Copy everything from the line that contains "Locate an element" down to the line that contains "maximize is located", both included, and leave the pictures out.

**DATA PROVIDED:**
+++++

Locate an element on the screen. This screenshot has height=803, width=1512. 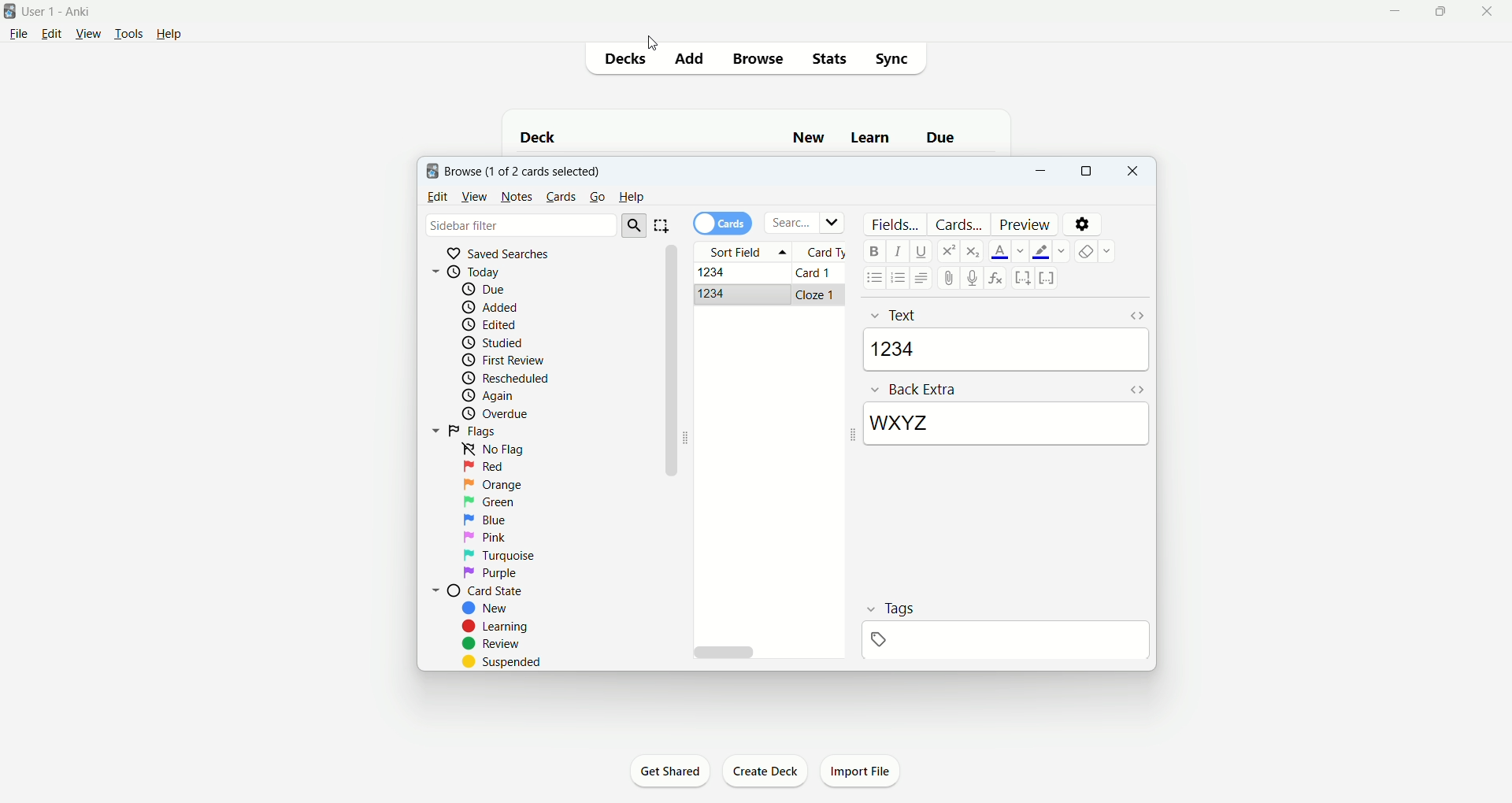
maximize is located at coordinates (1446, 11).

+++++

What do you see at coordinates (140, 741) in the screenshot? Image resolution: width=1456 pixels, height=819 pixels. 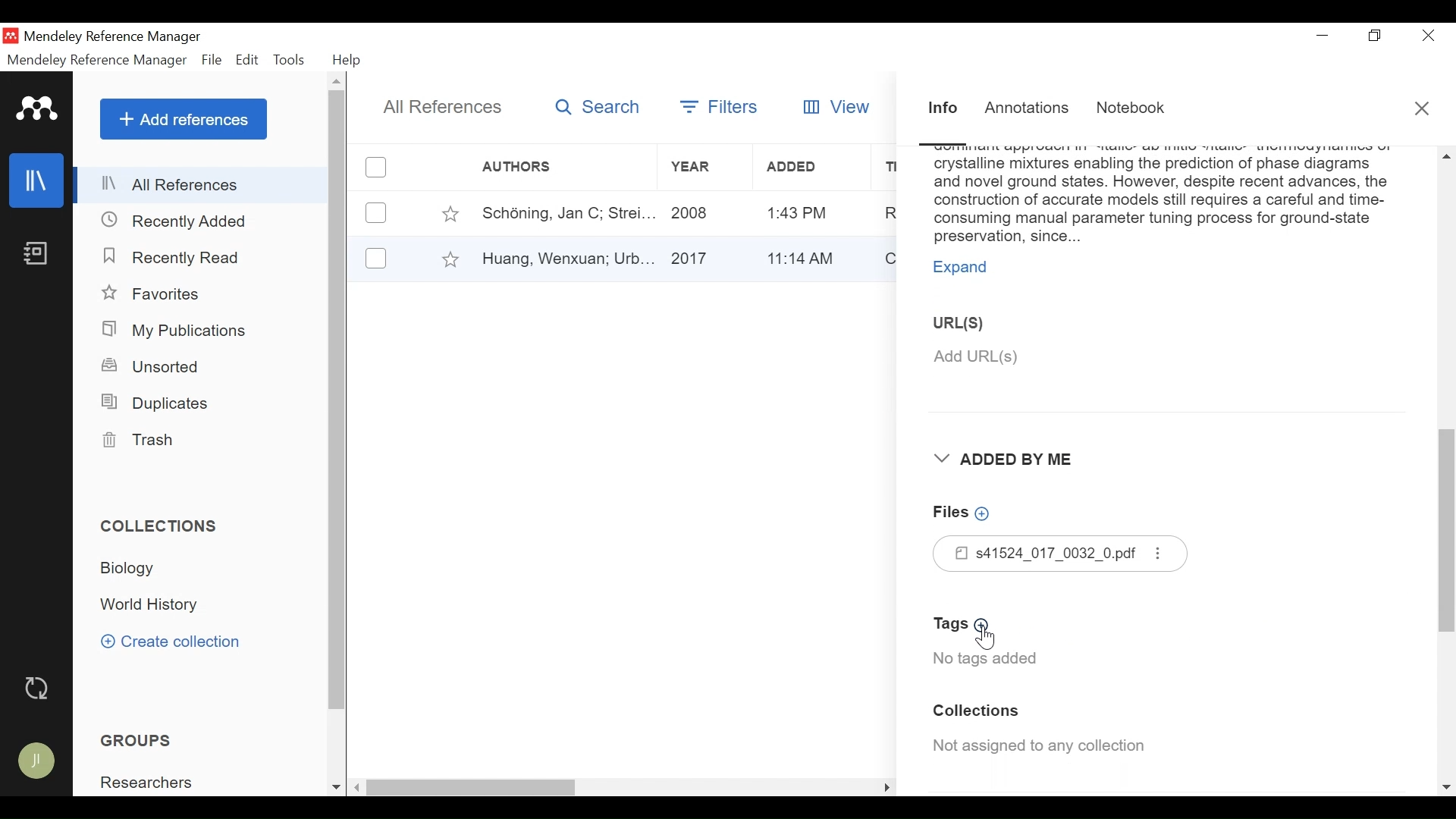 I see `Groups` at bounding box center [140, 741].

+++++

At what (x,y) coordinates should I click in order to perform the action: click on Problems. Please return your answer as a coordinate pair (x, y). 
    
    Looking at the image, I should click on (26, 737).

+++++

**RESULT OF THIS EXERCISE:**
Locate an element on the screen. This screenshot has height=803, width=1512. 
maximize is located at coordinates (1446, 11).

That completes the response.